The apparent lure of adoration of those so-called patriotic songs is one of things that Moi, who ruled for 24 years, until he retired in 2002, will be remembered for in this and future generations.
Soon after the death of founding President Mzee Jomo Kenyatta in 1978, several musicians came forward to mark and ease the transition to new leadership with alluring with songs.
They, indeed, glorified a man who had served as the Vice-President for many years, fighting a group that was determined to ensure Moi did not succeed his larger than life boss, Mzee Kenyatta.
Soon, what naively started as a sign of appreciation became a tool for propaganda.
The rich crop of Moi praise songs was churned out by top choirs, bands and even individual musicians.
One of the first most notable songs to have been released soon after Moi took over leadership was the song ”Mtukufu Rais Moi” by the Nairobi-based Orchestra Les Mangelepa. Though a predominantly made up of Congolese musicians, the band produced a song that was full of patriotic vibe — and which earned good airplay.
Veteran band leader Kabila Kabanze, recalls how the song was loved by many across the country. What many did not know, however, was that the lyrics were written by talented broadcaster, lawyer and media personality George Opiyo — who would rise to become director of Information and Public Communication.
“We had just celebrated to years since the formation of the band and didn’t want to be left behind in honouring the new Kenyan President,” Kabanze said.
The song had some captivating words such as, “Tunakuamini na tunakupenda Baba Moi, wewe ni mtu mtulivu, miaka 12 kama Makamu wa Rais” (We trust and adore you President Moi. We recognised your patience and tolerance having been a Vice-President for 12 years).
Another popular praise song on Moi was “Everybody Fuata Nyayo” by the legendary Kamba musician Kakai Kilonzo and his counterpart, Francis Danger.
The singer, who died in 1987, was revered for his speciality, an acoustic guitar. He was revered for catchy lyrics backed by the Kilimambogo Brothers Band.
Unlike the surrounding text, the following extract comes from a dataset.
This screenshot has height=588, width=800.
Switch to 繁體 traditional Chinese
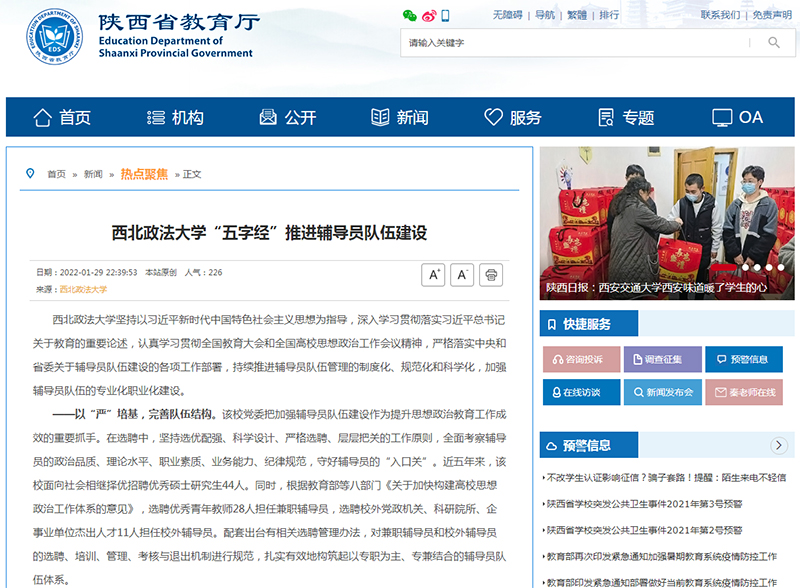577,15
The “Everybody Fuata Nyayo” song released in 1979 was appealing to many, having picked up President Moi’s slogan of “Nyayo” (footsteps).
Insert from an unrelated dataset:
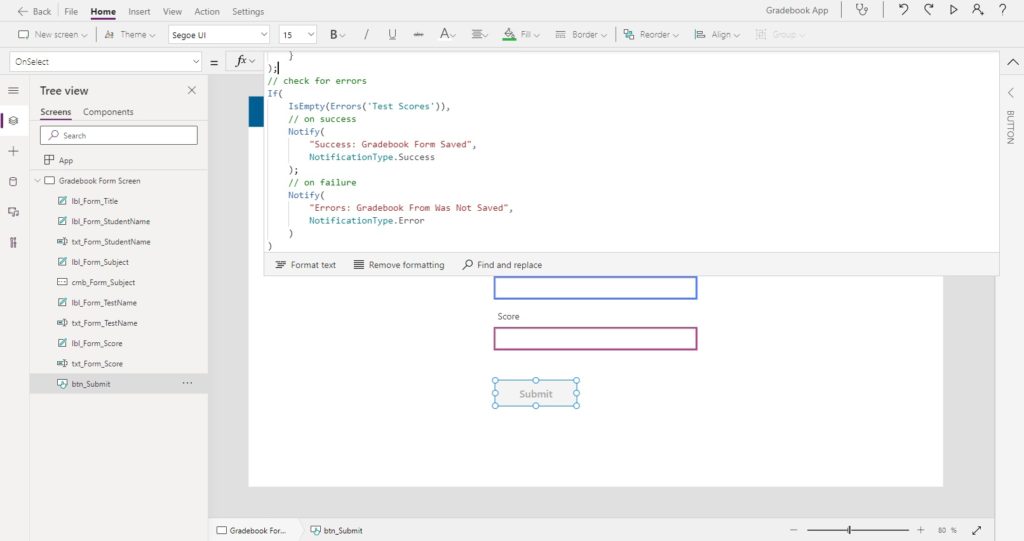Adjust the canvas zoom slider

849,530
Others patriotic songs by Kakai and Les Kilimambogo were “Kenya Nchi Yangu” and “Beba Kitambulisho”, which according to Danger, were easier to get airtime of KBC radio due to their patriotic messages.
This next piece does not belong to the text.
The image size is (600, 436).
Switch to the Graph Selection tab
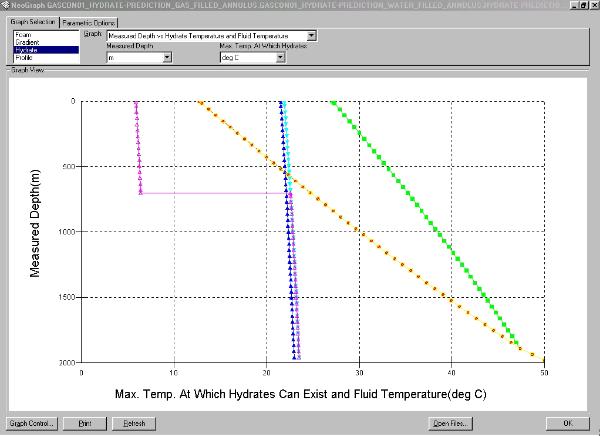[30, 22]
Another group, which also released a song dedicated to Moi was Kenya Blue Stars, who released the song “Baba Moi”.
The Kenya Blue Stars Band, which was popular from the late 1970s to early 1980s, featured Sheila Tett, Daniel Hamisi, Margaret Wamboi, and Cuthbert Bocha. The group was known for some of their hit songs such as “Sina Kisomo”, “Niwaone Wanangu” and “Talaka”.
International praise for the Kenyan leader came from Congolese crooner Tabu Ley and his group, Afrisa International, who released the song, “Nakei Nairobi”.